The Texas law “is unlikely to withstand First Amendment scrutiny,” the Supreme Court majority wrote. “Texas has thus far justified the law as necessary to balance the mix of speech on Facebook’s News Feed and similar platforms; and the record reflects that Texas officials passed it because they thought those feeds skewed against politically conservative voices. But this Court has many times held, in many contexts, that it is no job for government to decide what counts as the right balance of private expression—to ‘un-bias’ what it thinks biased, rather than to leave such judgments to speakers and their audiences. That principle works for social-media platforms as it does for others.”
A Big Tech lobby group that challenged the state laws said it was pleased by the ruling. “In a complex series of opinions that were unanimous in the outcome, but divided 6-3 in their reasoning, the Court sent the cases back to lower courts, making clear that a State may not interfere with private actors’ speech,” the Computer & Communications Industry Association said.
Today’s Supreme Court ruling vacated decisions by two courts. The US Court of Appeals for the 5th Circuit previously upheld the Texas state law that prohibits large social media companies from moderating posts based on a user’s “viewpoint.” By contrast, the US Court of Appeals for the 11th Circuit blocked a Florida law that prohibits large social media sites from banning politicians and requires platforms to “apply censorship, deplatforming, and shadow banning standards in a consistent manner among its users on the platform.”
Lower courts failed to do full analysis
The Supreme Court said it remanded the cases to the appeals courts because the courts didn’t do a full analysis of the laws’ effects. “Today, we vacate both decisions for reasons separate from the First Amendment merits, because neither Court of Appeals properly considered the facial nature of [tech industry lobby group] NetChoice’s challenge,” the court majority wrote.

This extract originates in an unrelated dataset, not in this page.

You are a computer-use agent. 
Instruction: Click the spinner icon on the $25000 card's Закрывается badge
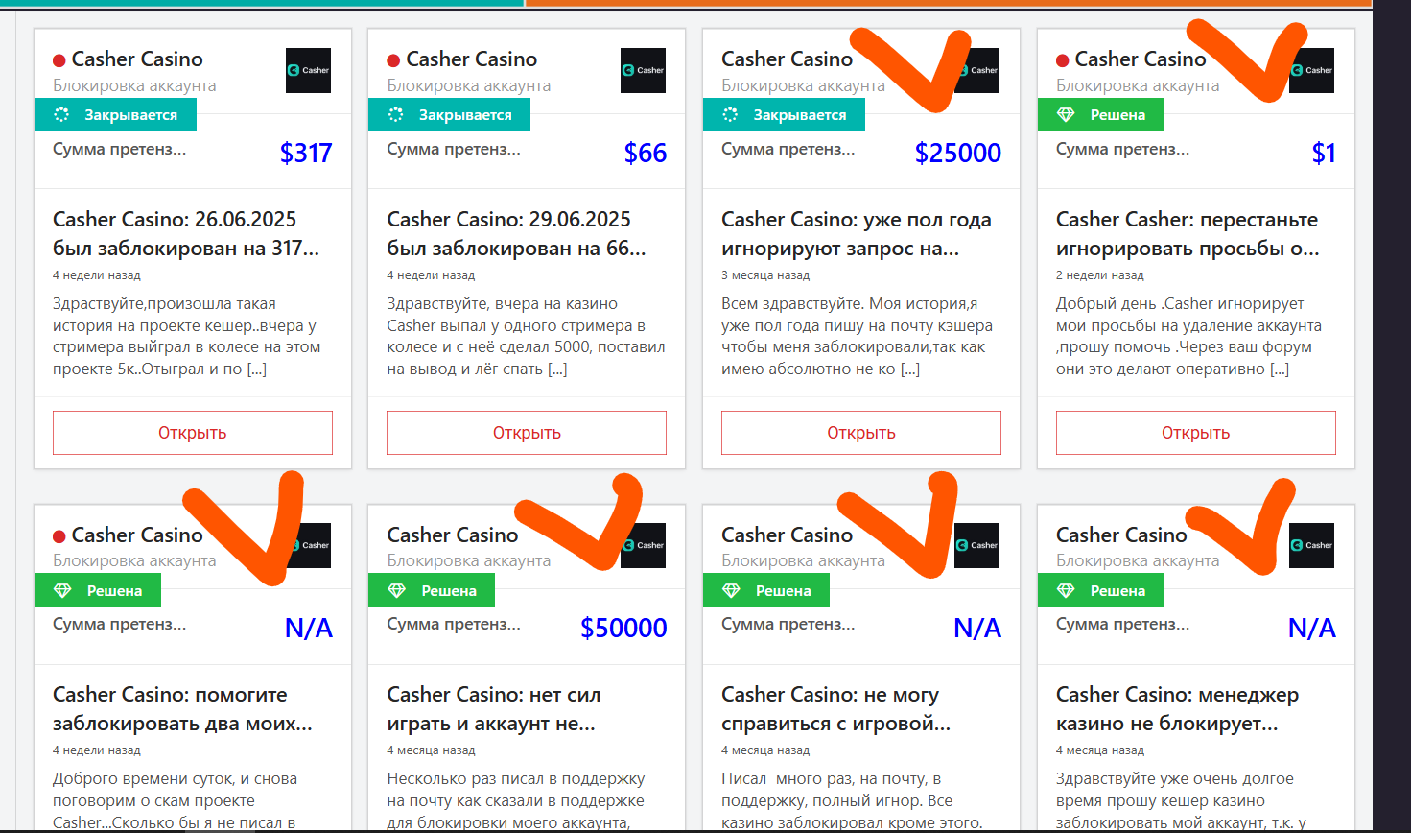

Justices found that the lower courts focused too much on the biggest platforms, like Facebook and YouTube, without considering the wider effects of the laws. The majority wrote:
The courts mainly addressed what the parties had focused on. And the parties mainly argued these cases as if the laws applied only to the curated feeds offered by the largest and most paradigmatic social-media platforms—as if, say, each case presented an as-applied challenge brought by Facebook protesting its loss of control over the content of its News Feed. But argument in this Court revealed that the laws might apply to, and differently affect, other kinds of websites and apps. In a facial challenge, that could well matter, even when the challenge is brought under the First Amendment.
The courts need to examine ways in which the laws might affect “how an email provider like Gmail filters incoming messages, how an online marketplace like Etsy displays customer reviews, how a payment service like Venmo manages friends’ financial exchanges, or how a ride-sharing service like Uber runs,” justices wrote.